Segment Open

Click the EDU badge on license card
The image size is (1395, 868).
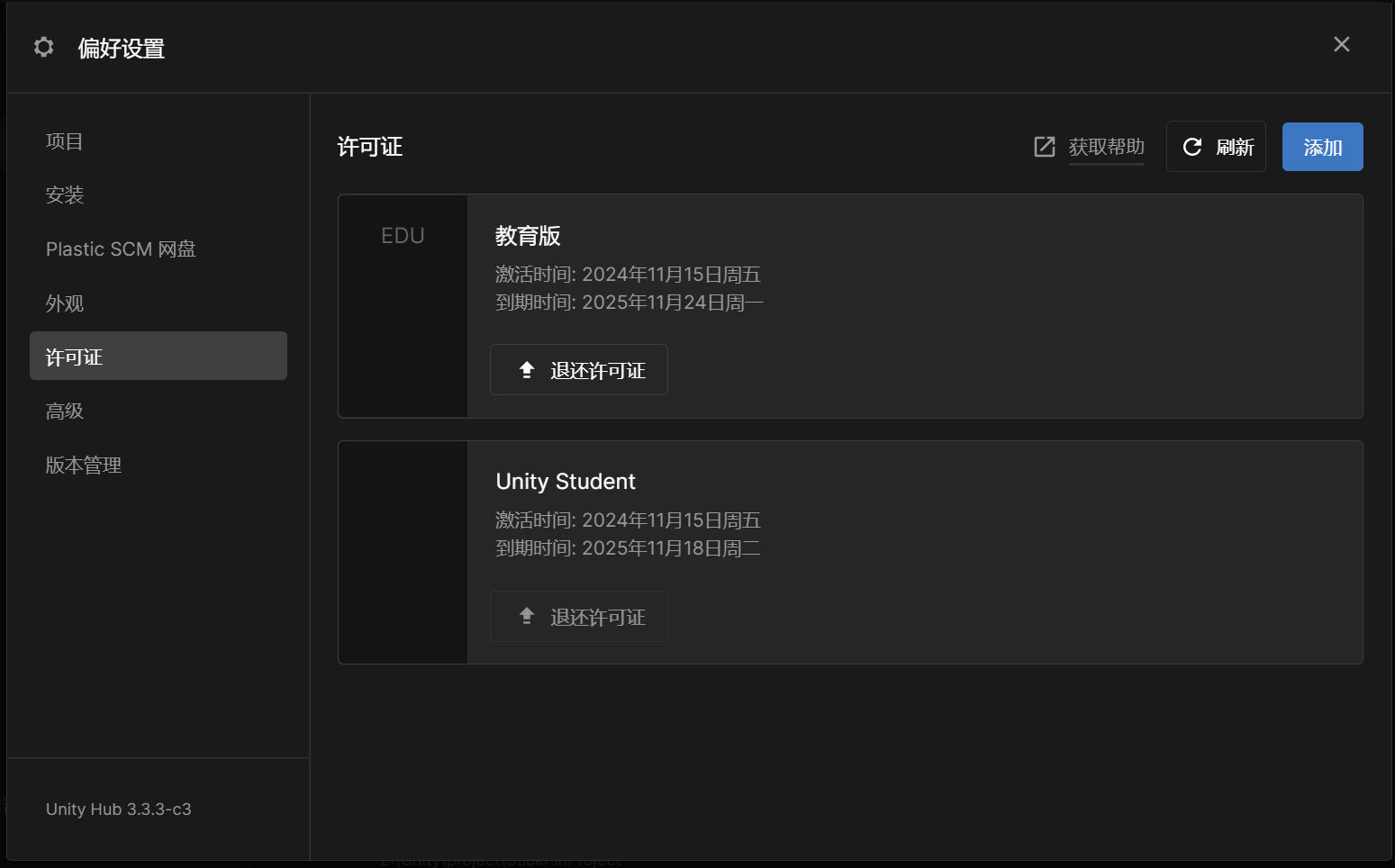(x=403, y=236)
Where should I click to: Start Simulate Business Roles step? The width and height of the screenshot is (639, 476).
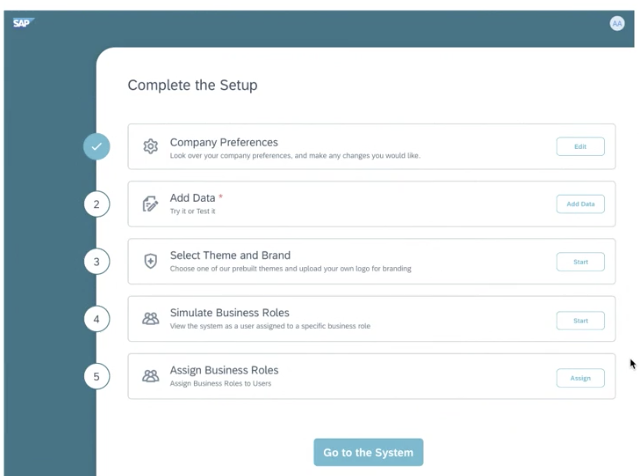[x=580, y=321]
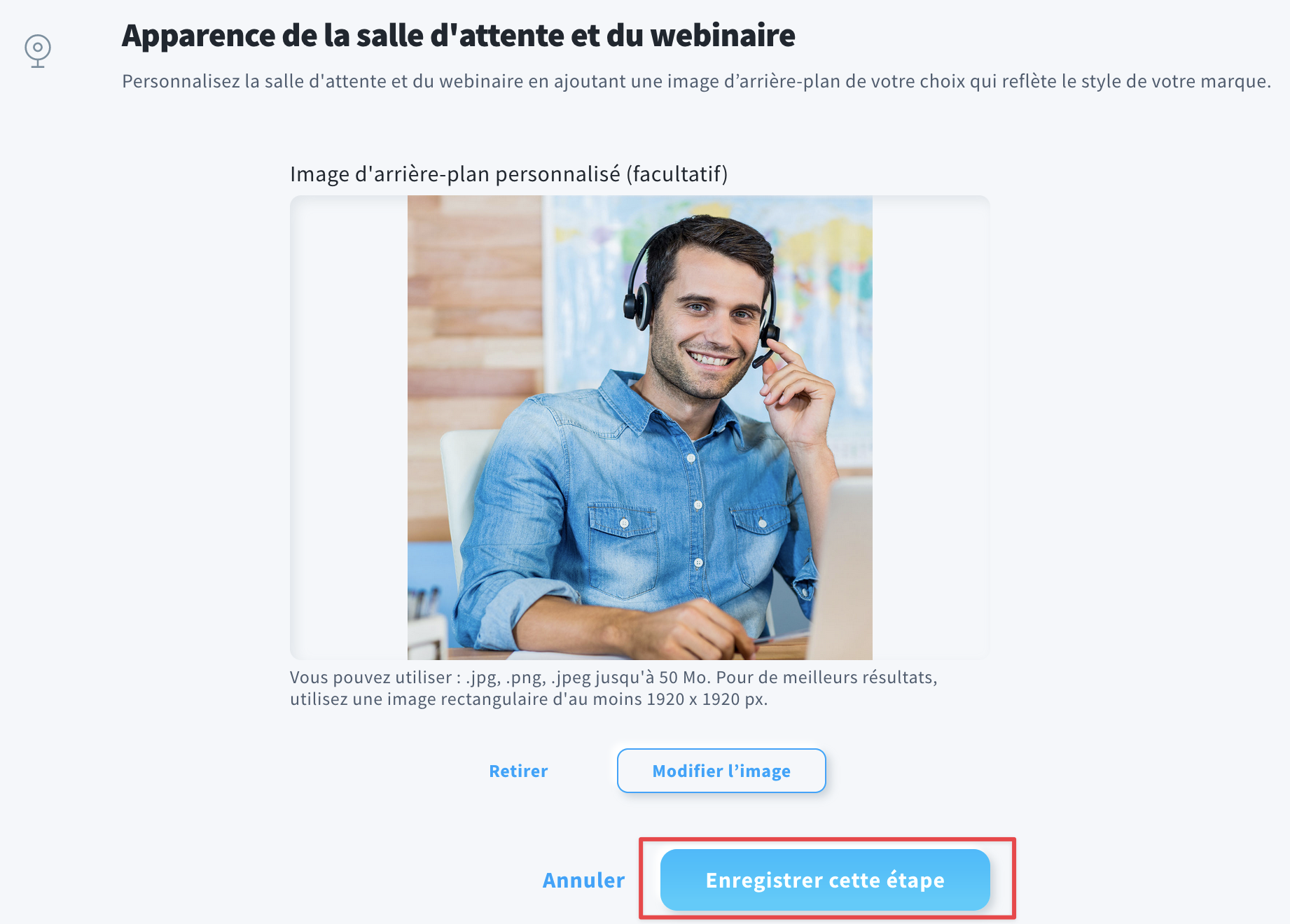Open the Modifier l'image button
Image resolution: width=1290 pixels, height=924 pixels.
(721, 771)
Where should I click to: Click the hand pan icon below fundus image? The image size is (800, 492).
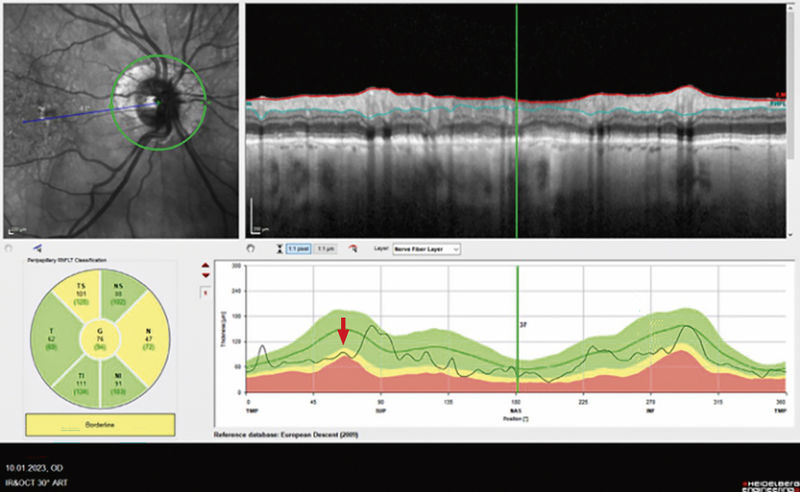8,247
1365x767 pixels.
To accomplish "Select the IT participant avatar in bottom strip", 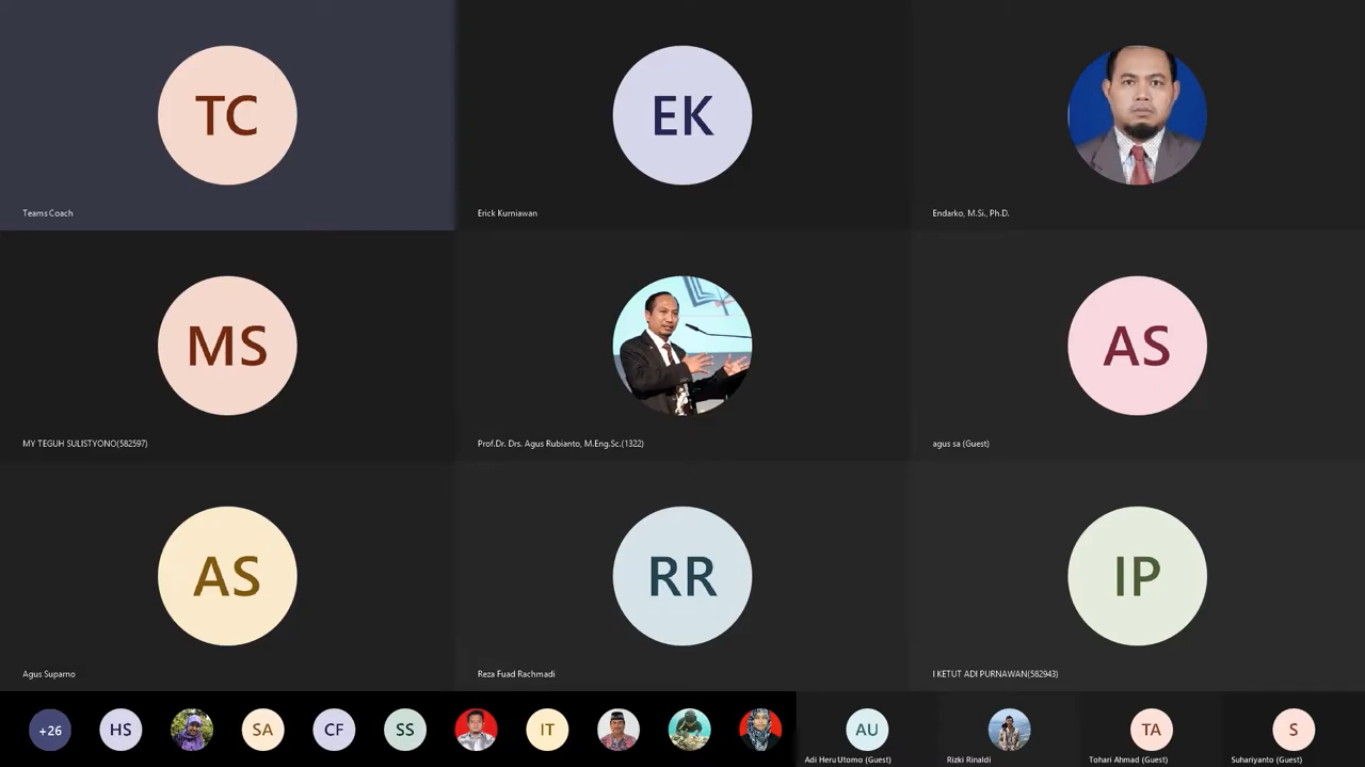I will pos(547,730).
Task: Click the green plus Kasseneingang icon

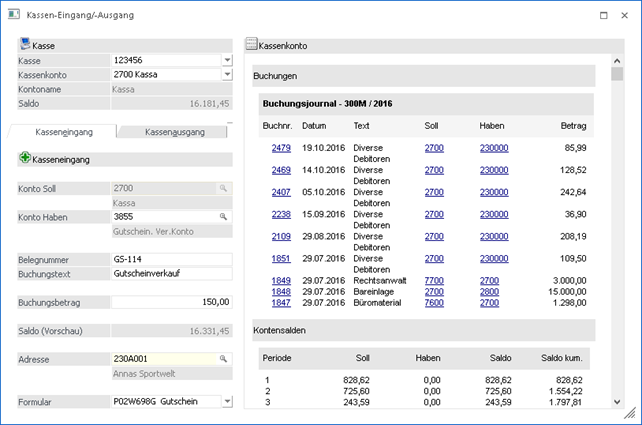Action: (25, 158)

Segment Closed

What is wanted is an exact copy of the lines above from the one containing "Where should I click to: Start" through the one containing "1365x767 pixels.", with no pictures in it.

*Exercise result*:
Where should I click to: Start Simulate Business Roles step? The width and height of the screenshot is (639, 476).
[x=580, y=321]
Open the Modifier l'image button
Image resolution: width=1290 pixels, height=924 pixels.
(721, 771)
Where should I click to: Click the hand pan icon below fundus image? The image size is (800, 492).
8,247
1365x767 pixels.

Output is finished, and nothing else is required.